**TASK DIRECTIONS:** Extract the material from its beginning up to and including the line that contains "coordinates (404, 369).", reproducing those lines word for word. Leave the pictures out of your answer.

Entries on target coordinates:
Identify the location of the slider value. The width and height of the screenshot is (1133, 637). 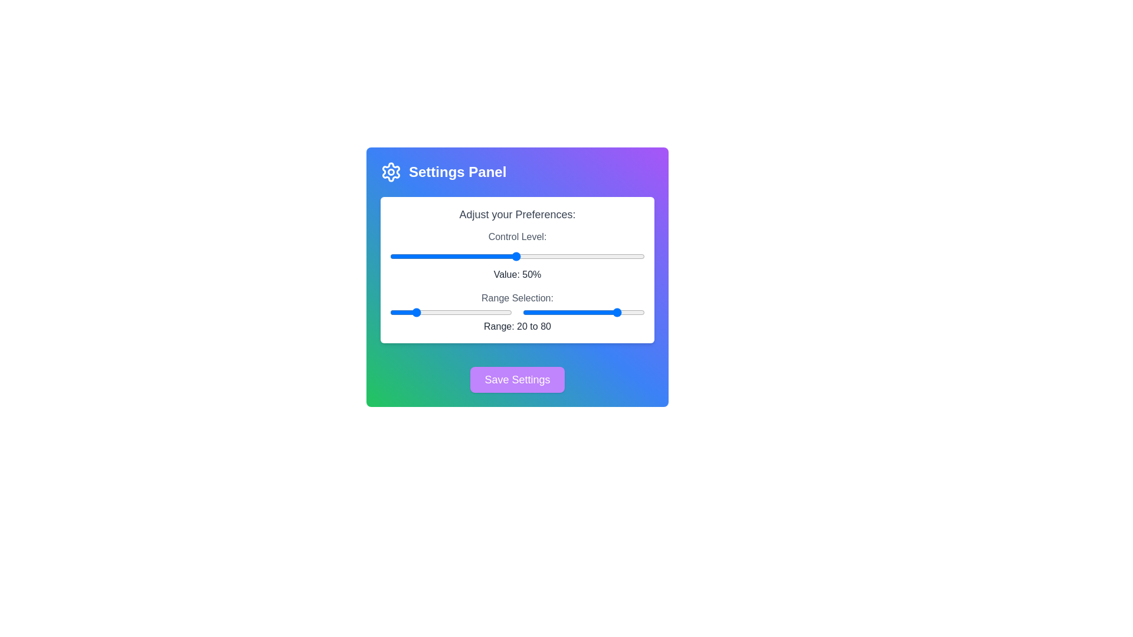
(520, 256).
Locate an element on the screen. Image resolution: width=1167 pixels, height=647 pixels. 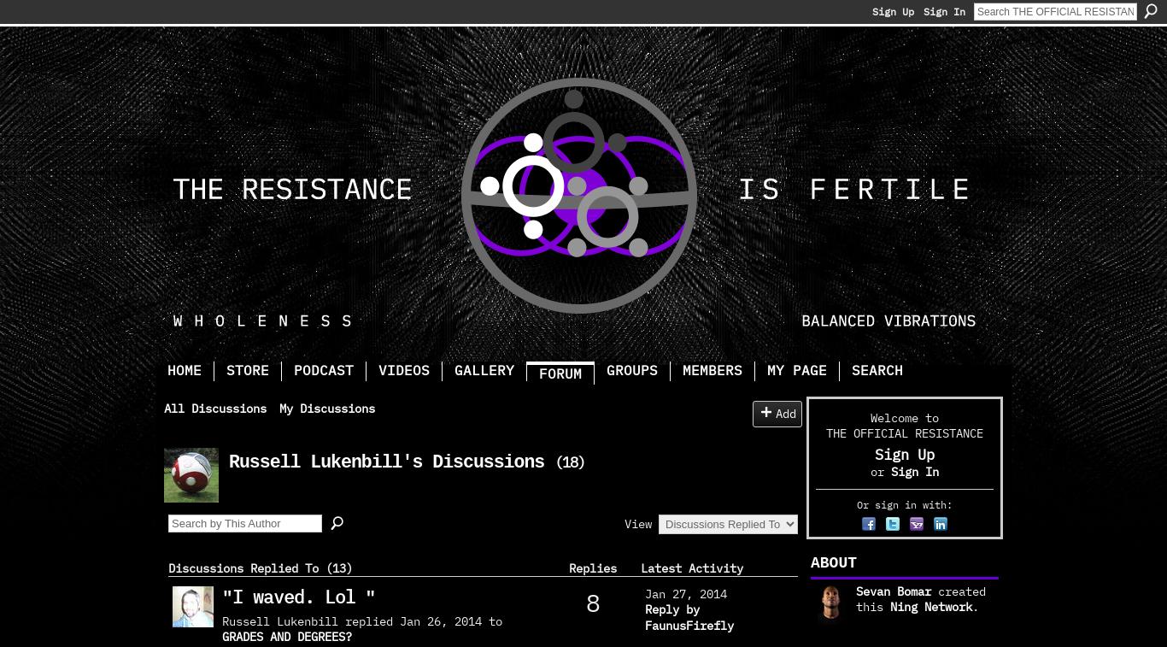
'Videos' is located at coordinates (404, 369).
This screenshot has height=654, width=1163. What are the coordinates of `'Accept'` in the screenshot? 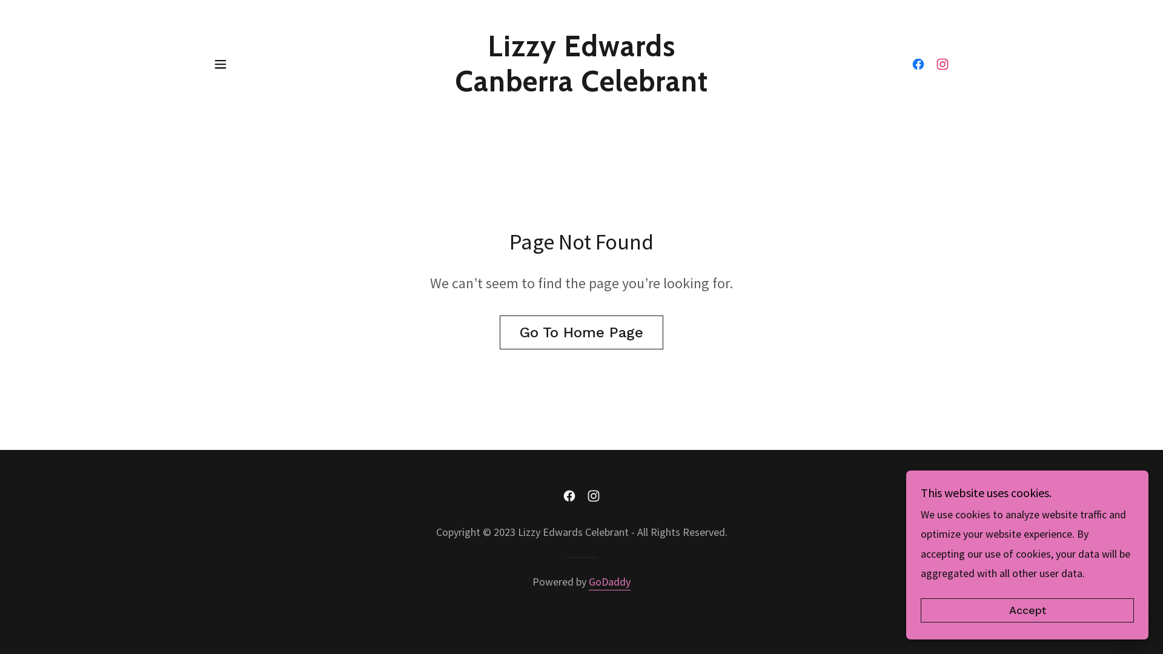 It's located at (1026, 610).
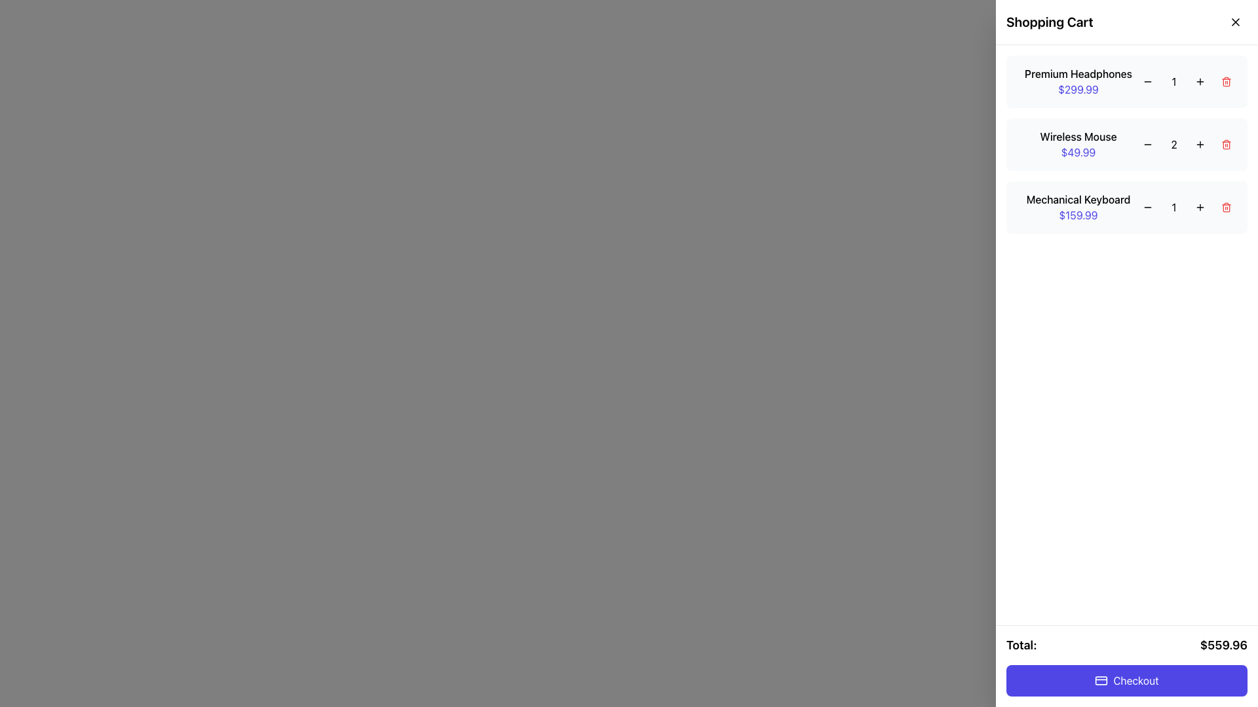 The image size is (1258, 707). Describe the element at coordinates (1235, 22) in the screenshot. I see `the close button located at the top-right corner of the 'Shopping Cart' panel` at that location.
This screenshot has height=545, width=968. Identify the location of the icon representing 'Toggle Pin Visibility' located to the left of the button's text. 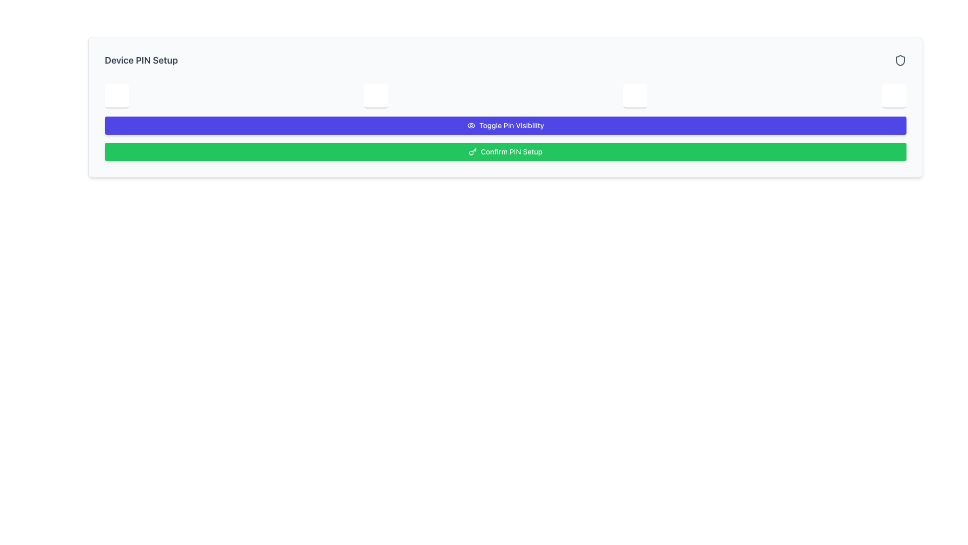
(471, 125).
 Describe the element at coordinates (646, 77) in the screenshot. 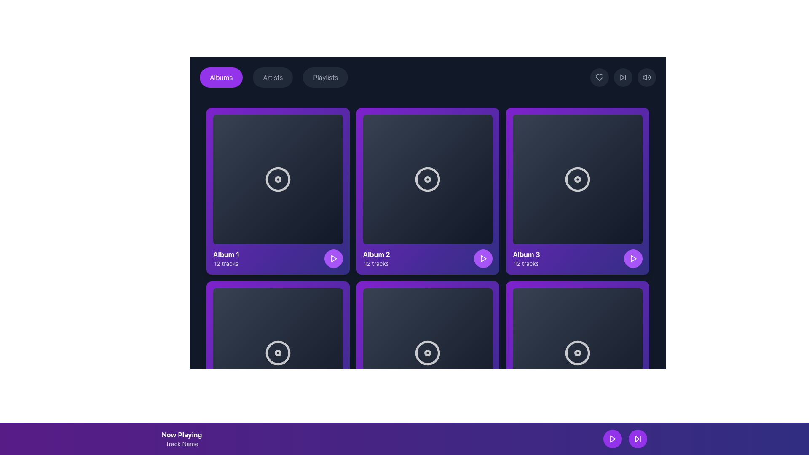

**RESULT OF THIS TASK:**
Identify the location of the slider value. The width and height of the screenshot is (1133, 637). 
(520, 256).
Locate an element on the screen. Image resolution: width=1167 pixels, height=647 pixels. 
'Videos' is located at coordinates (404, 369).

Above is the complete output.